**Task details**.
Your output should consist of every record, copied exactly.

(Source records)
________________________________________
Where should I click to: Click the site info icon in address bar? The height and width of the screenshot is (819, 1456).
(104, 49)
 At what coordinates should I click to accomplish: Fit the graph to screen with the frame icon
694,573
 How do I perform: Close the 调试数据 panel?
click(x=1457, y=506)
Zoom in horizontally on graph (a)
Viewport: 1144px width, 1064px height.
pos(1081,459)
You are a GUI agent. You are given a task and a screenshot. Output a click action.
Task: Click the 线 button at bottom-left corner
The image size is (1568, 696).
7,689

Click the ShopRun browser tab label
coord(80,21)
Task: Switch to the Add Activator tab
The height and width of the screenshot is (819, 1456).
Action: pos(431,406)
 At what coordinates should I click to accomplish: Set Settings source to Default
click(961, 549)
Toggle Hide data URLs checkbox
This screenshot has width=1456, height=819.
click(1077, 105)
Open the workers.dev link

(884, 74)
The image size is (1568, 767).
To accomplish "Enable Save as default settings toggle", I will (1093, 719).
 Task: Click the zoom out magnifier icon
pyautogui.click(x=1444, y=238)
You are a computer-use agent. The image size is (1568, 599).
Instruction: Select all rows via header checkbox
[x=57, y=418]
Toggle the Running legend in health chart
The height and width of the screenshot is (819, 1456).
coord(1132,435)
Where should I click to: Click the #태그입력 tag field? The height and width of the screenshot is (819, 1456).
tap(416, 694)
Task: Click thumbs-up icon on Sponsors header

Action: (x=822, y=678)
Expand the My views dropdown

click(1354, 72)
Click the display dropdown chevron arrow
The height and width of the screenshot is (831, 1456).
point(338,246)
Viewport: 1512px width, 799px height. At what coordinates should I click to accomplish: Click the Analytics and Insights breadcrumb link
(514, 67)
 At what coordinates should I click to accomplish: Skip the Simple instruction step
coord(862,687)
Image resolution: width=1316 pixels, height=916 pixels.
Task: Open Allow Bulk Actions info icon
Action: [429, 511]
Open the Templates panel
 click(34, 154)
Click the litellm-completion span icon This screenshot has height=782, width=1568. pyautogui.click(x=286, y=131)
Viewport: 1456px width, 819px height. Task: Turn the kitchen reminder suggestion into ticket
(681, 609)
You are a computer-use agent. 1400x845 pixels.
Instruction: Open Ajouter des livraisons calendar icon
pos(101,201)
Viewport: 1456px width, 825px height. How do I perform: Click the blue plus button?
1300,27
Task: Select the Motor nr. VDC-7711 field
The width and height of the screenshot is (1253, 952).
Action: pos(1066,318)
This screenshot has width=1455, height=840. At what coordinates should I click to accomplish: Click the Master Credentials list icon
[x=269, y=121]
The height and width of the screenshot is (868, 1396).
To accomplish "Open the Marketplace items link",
________________________________________
**Output for this task**.
Where should I click to: Click the site info icon in address bar? The height and width of the screenshot is (819, 1456).
(104, 49)
 At what coordinates should I click to accomplish: Fit the graph to screen with the frame icon
694,573
 How do I perform: Close the 调试数据 panel?
click(x=1457, y=506)
Zoom in horizontally on graph (a)
Viewport: 1144px width, 1064px height.
pos(1081,459)
You are a GUI agent. You are given a task and a screenshot. Output a click action.
Task: Click the 线 button at bottom-left corner
The image size is (1568, 696).
7,689

Click the ShopRun browser tab label
coord(80,21)
Task: Switch to the Add Activator tab
The height and width of the screenshot is (819, 1456).
Action: pos(431,406)
 At what coordinates should I click to accomplish: Set Settings source to Default
click(961, 549)
Toggle Hide data URLs checkbox
This screenshot has width=1456, height=819.
click(1077, 105)
Open the workers.dev link

(884, 74)
The image size is (1568, 767).
To accomplish "Enable Save as default settings toggle", I will (1093, 719).
 Task: Click the zoom out magnifier icon
pyautogui.click(x=1444, y=238)
You are a computer-use agent. The image size is (1568, 599).
Instruction: Select all rows via header checkbox
[x=57, y=418]
Toggle the Running legend in health chart
The height and width of the screenshot is (819, 1456).
coord(1132,435)
Where should I click to: Click the #태그입력 tag field? The height and width of the screenshot is (819, 1456).
tap(416, 694)
Task: Click thumbs-up icon on Sponsors header

Action: (x=822, y=678)
Expand the My views dropdown

click(1354, 72)
Click the display dropdown chevron arrow
The height and width of the screenshot is (831, 1456).
point(338,246)
Viewport: 1512px width, 799px height. At what coordinates should I click to accomplish: Click the Analytics and Insights breadcrumb link
(514, 67)
 At what coordinates should I click to accomplish: Skip the Simple instruction step
coord(862,687)
Image resolution: width=1316 pixels, height=916 pixels.
Task: Open Allow Bulk Actions info icon
Action: [429, 511]
Open the Templates panel
 click(34, 154)
Click the litellm-completion span icon This screenshot has height=782, width=1568. pyautogui.click(x=286, y=131)
Viewport: 1456px width, 819px height. Task: Turn the kitchen reminder suggestion into ticket
(681, 609)
You are a computer-use agent. 1400x845 pixels.
Instruction: Open Ajouter des livraisons calendar icon
pos(101,201)
Viewport: 1456px width, 825px height. How do I perform: Click the blue plus button?
1300,27
Task: Select the Motor nr. VDC-7711 field
The width and height of the screenshot is (1253, 952).
Action: pos(1066,318)
This screenshot has width=1455, height=840. At what coordinates should I click to accomplish: Click the Master Credentials list icon
[x=269, y=121]
The height and width of the screenshot is (868, 1396).
To accomplish "Open the Marketplace items link",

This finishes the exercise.